In 2004, the position of education director opened up at Georgia Shakespeare, and the "character actor" was hired, balancing acting with developing, executing, and marketing the company's educational programming.
That same year he landed one of his favorite roles, that of the famous sportswriter Grantland Rice, in “Bobby Jones: Stroke of Genius,” a biopic about the legendary golfer starring Jim Caviezel and Malcolm McDowell.
“I’ll never forget my first day on the set. I got on the back of the lunch line, behind the extras. I didn’t know the hierarchy of a film set. And Malcolm called out to me, “Allen, Allen, come up here with me and my lovely wife. Get behind me at the front of the line.’ Malcolm was a genuine sweetheart to everyone on the set.”
After Georgia Shakespeare closed, Mr. O'Reilly was hired by the Cleveland Play House as its education programs manager. At the same time, he was offered the role of the father in “Billy Elliot” at a theater in Cleveland and the lead in “Inherit the Wind” at the Oberlin Summer Theater Festival, where his wife had been cast. Eager to do a musical, he picked “Billy Elliot,” and wound up winning an award for his performance.
In stark genre contrast, that same year he played Detective Steve Kitchen in the film “The Assassin’s Code,” a thriller in which “I had the pleasure of being killed by Peter Storare, who is perhaps most famous for putting Steve Buscemi in the chipper in ‘Fargo.’ ”
While he and Ms. DeBerry were happy and working regularly in Cleveland, when the Bay Street job opened he decided to go for it. He made it clear to the theater’s artistic director, Scott Schwartz, and its executive director, Tracy Mitchell, that he was an actor and would continue auditioning for roles, “and they were fine with that.”
One of the education department’s initiatives is Literature Live! a BOCES-approved Arts-in-Education program that features plays from standards-based literature. For last year’s program Mr. O'Reilly chose “Moby-Dick,” but during the pandemic it became clear that live performances would not be an option.
While the theater’s educational programming was getting used to functioning virtually, he adapted “Moby-Dick” into what eventually became a six-person Zoom production, starring Harris Yulin as Ahab and directed by Will Pomerantz, the theater’s associate artistic director. Mr.

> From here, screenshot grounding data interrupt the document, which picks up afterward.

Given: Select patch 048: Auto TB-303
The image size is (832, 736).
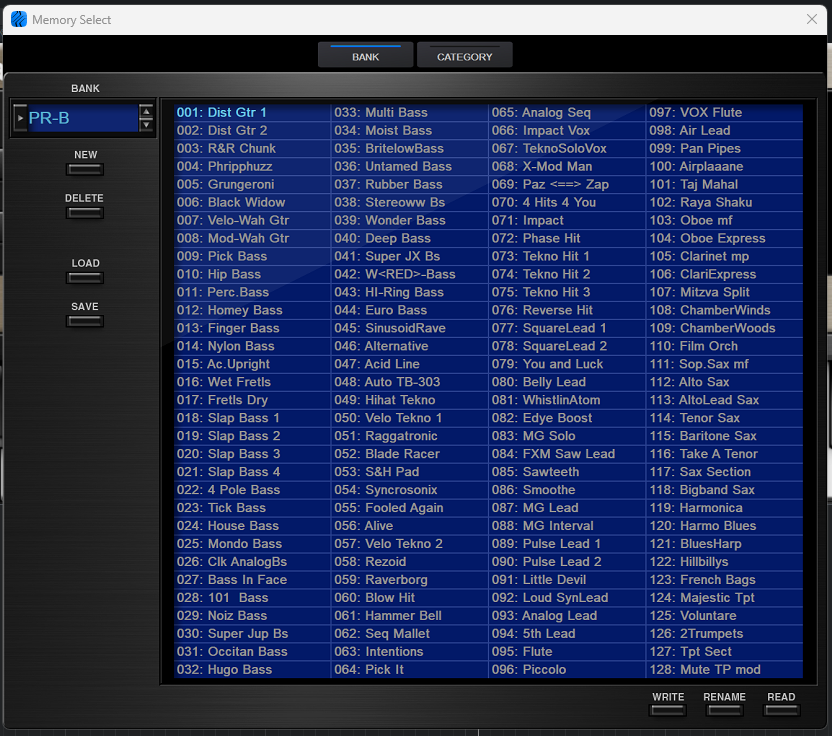Looking at the screenshot, I should 409,382.
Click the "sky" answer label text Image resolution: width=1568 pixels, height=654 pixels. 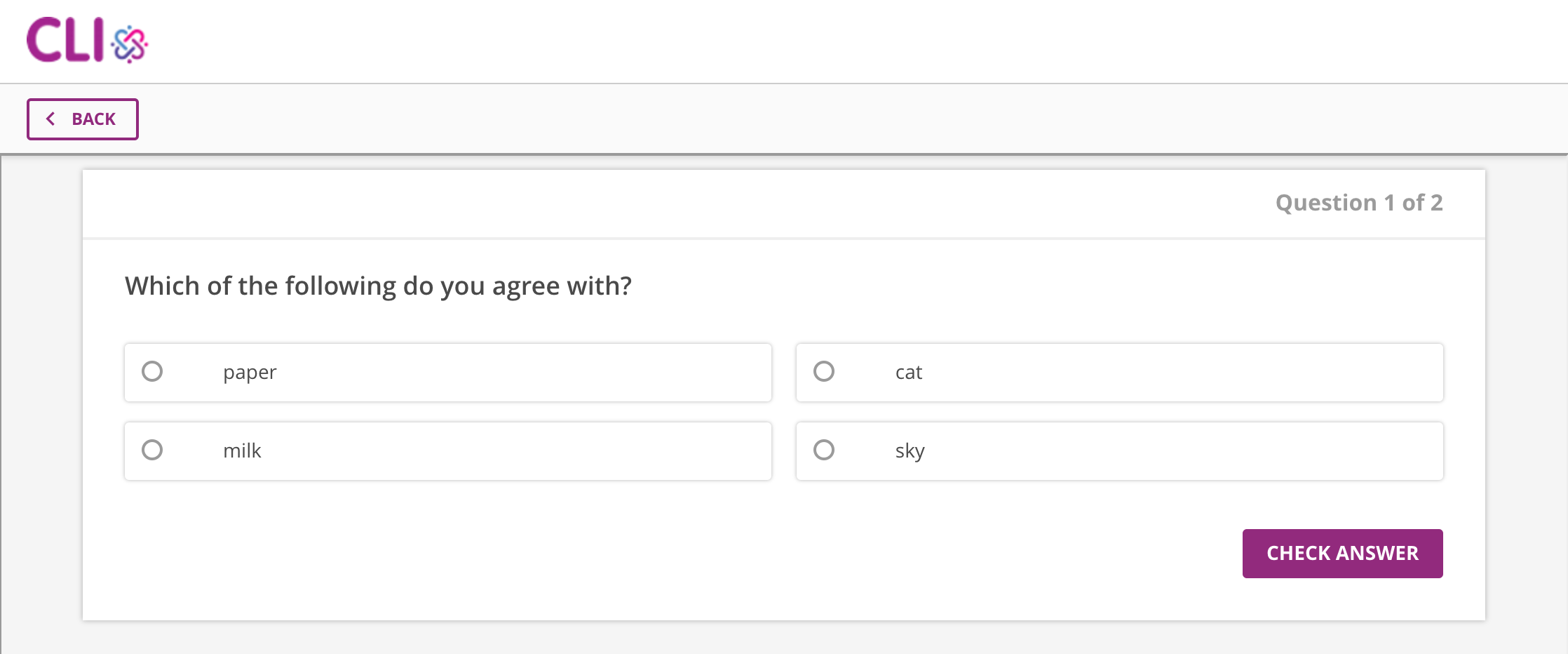pos(910,451)
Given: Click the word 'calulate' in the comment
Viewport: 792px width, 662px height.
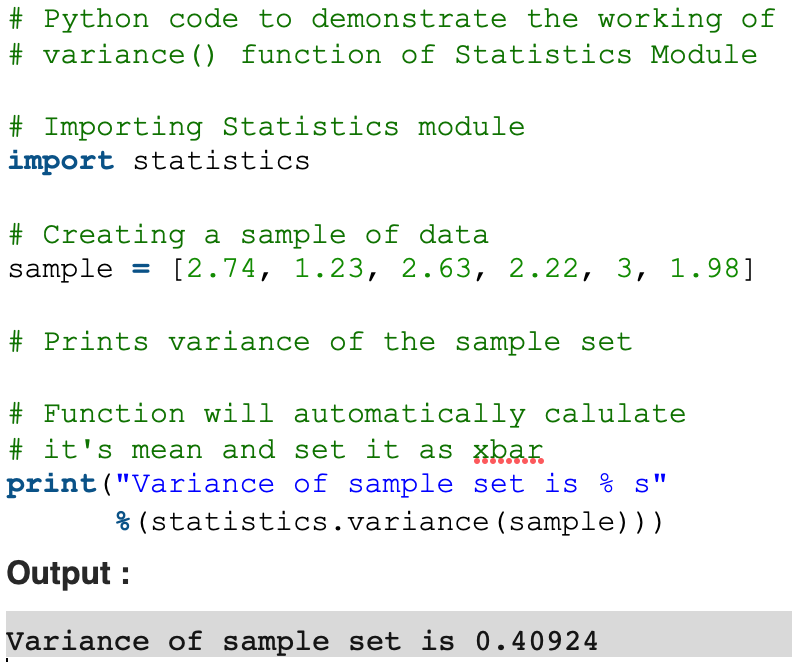Looking at the screenshot, I should (615, 414).
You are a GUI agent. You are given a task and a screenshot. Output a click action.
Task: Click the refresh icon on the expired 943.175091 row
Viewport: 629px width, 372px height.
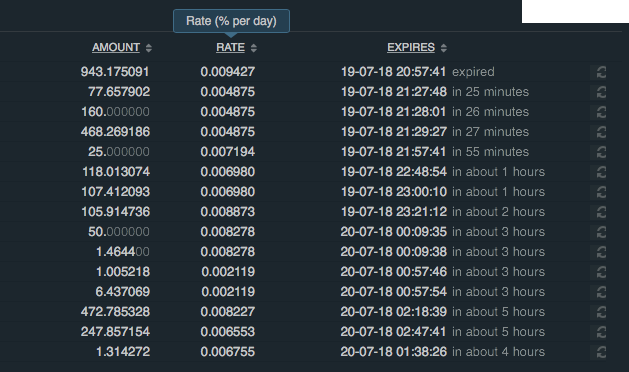[601, 72]
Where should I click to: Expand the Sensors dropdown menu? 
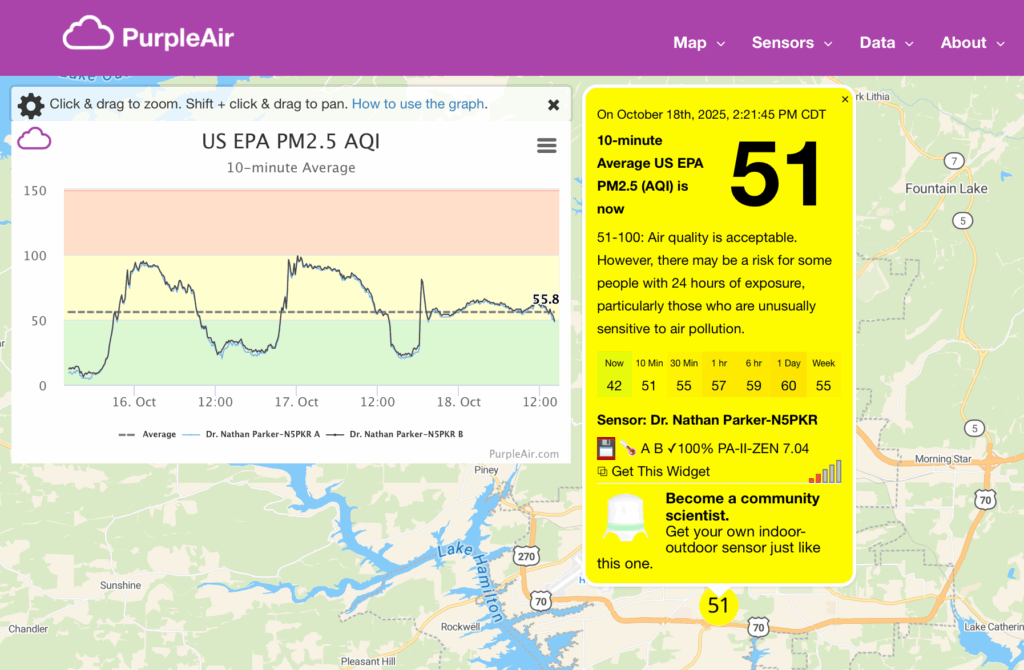[x=791, y=43]
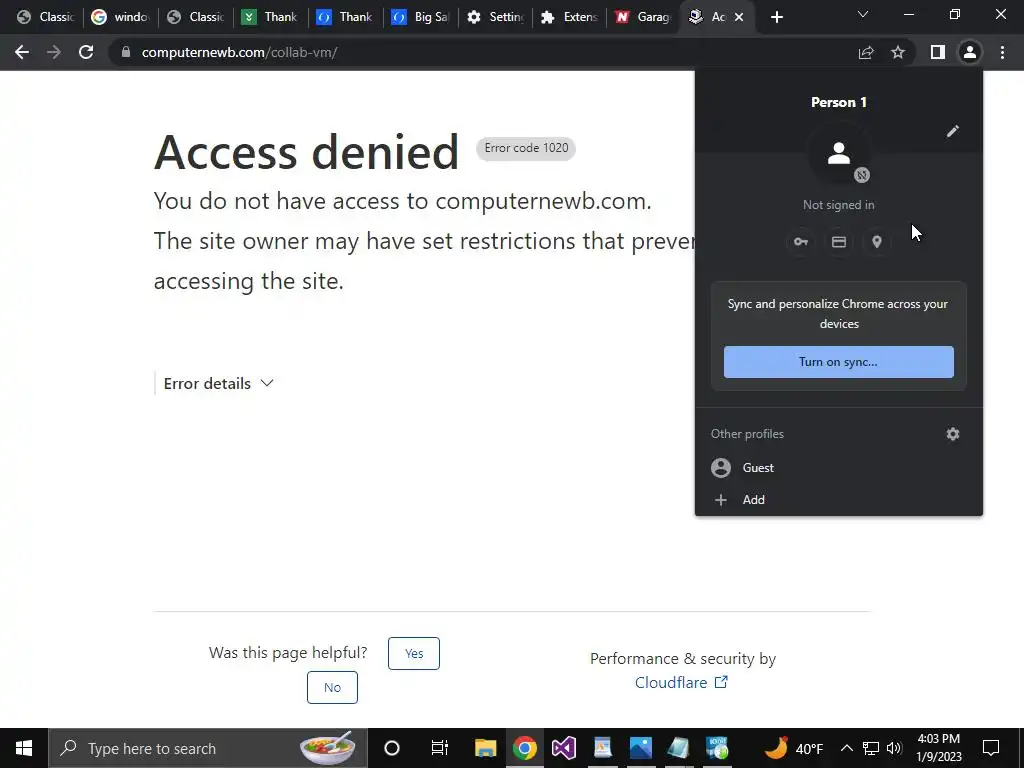Reload the page
1024x768 pixels.
tap(86, 52)
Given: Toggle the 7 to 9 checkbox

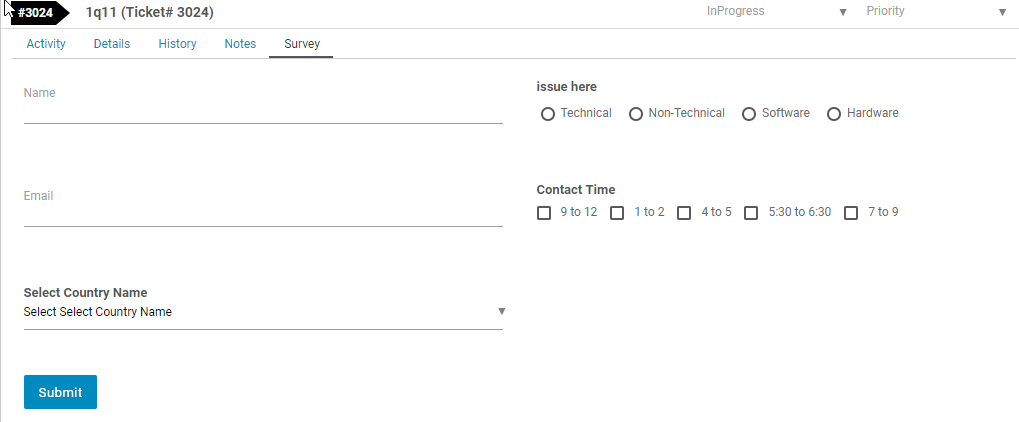Looking at the screenshot, I should [x=851, y=213].
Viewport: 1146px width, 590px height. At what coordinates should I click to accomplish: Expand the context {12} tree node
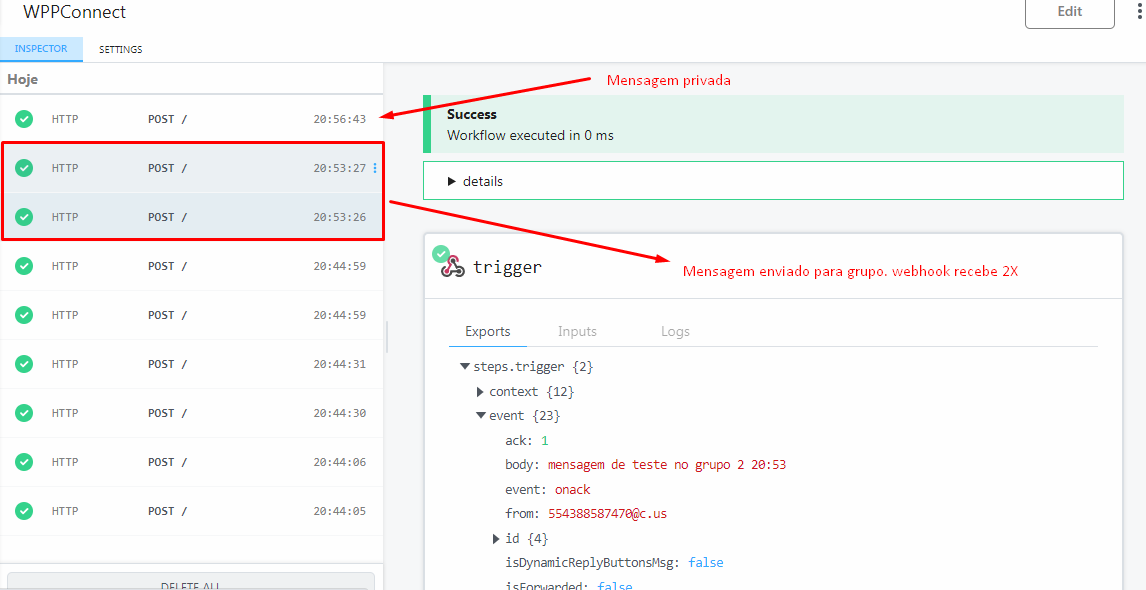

O’Reilly played Stubb, Elijah, Perth, and Coffin.
“I’m an actor first,” he said, adding that while he would be happy to be on a film set full time, he would not trade anything in his life for what he has been able to do as a private acting coach and educator.
“I’m blessed to have had the opportunity to watch people whom I work with grow, to have a legacy with different theaters but most importantly with different people, and to follow their careers and know I had an impact on them. It sounds a little Pollyanna, but it’s true, and I never would have had that opportunity if I was ‘just an actor.’ ”
Mr. O’Reilly and Ms. DeBerry, who have two grown children, are currently living in Coram. “We’re perfectly positioned to get to Bay Street,” he said, “but also to be close to the city for potential opportunities that might come up there.”